The pharmacological properties and therapeutic use of apomorphine

Affiliations
Review

The pharmacological properties and therapeutic use of apomorphine

Samo Ribarič. Molecules. .

Abstract

Apomorphine (APO) is an aporphine derivative used in human and veterinary medicine. APO activates D₁, D(2S), D(2L), D₃, D₄, and D₅ receptors (and is thus classified as a non-selective dopamine agonist), serotonin receptors (5HT(1A), 5HT(2A), 5HT(2B), and 5HT(2C)), and α-adrenergic receptors (α(1B), α(1D), α(2A), α(2B), and α(2C)).

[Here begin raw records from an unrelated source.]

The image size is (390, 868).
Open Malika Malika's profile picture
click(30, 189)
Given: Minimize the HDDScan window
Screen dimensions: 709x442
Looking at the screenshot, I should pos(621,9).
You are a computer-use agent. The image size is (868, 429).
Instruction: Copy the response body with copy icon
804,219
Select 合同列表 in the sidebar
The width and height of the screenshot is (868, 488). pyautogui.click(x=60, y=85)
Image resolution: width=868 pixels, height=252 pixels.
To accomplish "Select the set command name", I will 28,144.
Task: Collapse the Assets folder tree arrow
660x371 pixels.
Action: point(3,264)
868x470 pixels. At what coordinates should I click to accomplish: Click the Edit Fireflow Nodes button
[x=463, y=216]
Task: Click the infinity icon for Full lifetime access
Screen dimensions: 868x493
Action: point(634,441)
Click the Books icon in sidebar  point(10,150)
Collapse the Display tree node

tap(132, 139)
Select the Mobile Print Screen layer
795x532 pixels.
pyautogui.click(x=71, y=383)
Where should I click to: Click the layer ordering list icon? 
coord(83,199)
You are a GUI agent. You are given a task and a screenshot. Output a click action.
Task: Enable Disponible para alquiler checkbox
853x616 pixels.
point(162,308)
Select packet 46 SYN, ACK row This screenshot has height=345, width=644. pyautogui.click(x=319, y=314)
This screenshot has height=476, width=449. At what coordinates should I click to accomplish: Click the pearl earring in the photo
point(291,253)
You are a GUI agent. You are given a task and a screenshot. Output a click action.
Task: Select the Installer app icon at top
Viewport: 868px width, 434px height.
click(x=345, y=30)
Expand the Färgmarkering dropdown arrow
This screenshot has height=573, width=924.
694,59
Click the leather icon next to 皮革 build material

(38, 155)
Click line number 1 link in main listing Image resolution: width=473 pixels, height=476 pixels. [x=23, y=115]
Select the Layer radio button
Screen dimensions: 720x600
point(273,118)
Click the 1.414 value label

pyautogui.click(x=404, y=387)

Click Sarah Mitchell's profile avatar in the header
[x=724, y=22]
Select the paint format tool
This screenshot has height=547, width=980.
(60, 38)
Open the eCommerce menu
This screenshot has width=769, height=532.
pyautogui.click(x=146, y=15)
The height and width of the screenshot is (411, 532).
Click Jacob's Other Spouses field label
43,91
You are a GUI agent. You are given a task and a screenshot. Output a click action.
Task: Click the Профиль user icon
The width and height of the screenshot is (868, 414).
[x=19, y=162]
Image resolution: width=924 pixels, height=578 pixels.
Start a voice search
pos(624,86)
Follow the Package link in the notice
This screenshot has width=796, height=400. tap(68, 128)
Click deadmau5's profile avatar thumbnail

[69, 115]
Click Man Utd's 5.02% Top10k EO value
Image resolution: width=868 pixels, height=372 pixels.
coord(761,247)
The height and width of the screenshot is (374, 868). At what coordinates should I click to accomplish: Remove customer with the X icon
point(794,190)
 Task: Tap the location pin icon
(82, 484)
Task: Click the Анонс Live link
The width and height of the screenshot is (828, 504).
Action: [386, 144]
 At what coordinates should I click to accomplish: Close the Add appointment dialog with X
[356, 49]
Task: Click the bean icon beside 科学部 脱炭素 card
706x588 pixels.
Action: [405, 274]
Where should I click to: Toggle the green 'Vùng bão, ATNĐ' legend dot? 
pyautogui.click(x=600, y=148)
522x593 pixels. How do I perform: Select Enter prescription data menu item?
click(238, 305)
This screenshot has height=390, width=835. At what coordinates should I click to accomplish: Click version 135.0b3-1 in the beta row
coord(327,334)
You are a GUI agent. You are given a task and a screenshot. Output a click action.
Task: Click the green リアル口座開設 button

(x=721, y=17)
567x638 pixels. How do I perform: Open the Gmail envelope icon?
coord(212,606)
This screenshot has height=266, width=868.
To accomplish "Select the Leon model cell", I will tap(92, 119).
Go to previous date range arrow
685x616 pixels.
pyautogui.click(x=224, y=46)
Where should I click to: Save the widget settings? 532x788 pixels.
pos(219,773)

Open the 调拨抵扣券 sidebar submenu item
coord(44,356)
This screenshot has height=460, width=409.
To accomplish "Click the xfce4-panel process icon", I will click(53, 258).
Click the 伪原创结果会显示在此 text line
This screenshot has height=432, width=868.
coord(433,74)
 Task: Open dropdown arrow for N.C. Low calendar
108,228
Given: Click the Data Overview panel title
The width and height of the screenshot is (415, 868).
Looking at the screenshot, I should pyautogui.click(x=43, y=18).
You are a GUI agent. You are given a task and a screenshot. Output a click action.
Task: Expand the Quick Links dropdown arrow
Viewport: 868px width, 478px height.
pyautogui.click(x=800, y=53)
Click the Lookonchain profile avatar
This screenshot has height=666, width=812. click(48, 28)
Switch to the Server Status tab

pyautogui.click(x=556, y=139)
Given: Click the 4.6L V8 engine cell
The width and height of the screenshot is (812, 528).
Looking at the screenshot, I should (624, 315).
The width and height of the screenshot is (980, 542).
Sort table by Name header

In veterinary medicine, APO is used to induce vomiting in dogs, an important early treatment for some common orally ingested poisons (e.g., anti-freeze or insecticides). In human medicine, it has been used in a variety of treatments ranging from the treatment of addiction (i.e., to heroin, alcohol or cigarettes), for treatment of erectile dysfunction in males and hypoactive sexual desire disorder in females to the treatment of patients with Parkinson's disease (PD). Currently, APO is used in patients with advanced PD, for the treatment of persistent and disabling motor fluctuations which do not respond to levodopa or other dopamine agonists, either on its own or in combination with deep brain stimulation. Recently, a new and potentially important therapeutic role for APO in the treatment of Alzheimer's disease has been suggested; APO seems to stimulate Aβ catabolism in an animal model and cell culture, thus reducing the rate of Aβ oligomerisation and consequent neural cell death.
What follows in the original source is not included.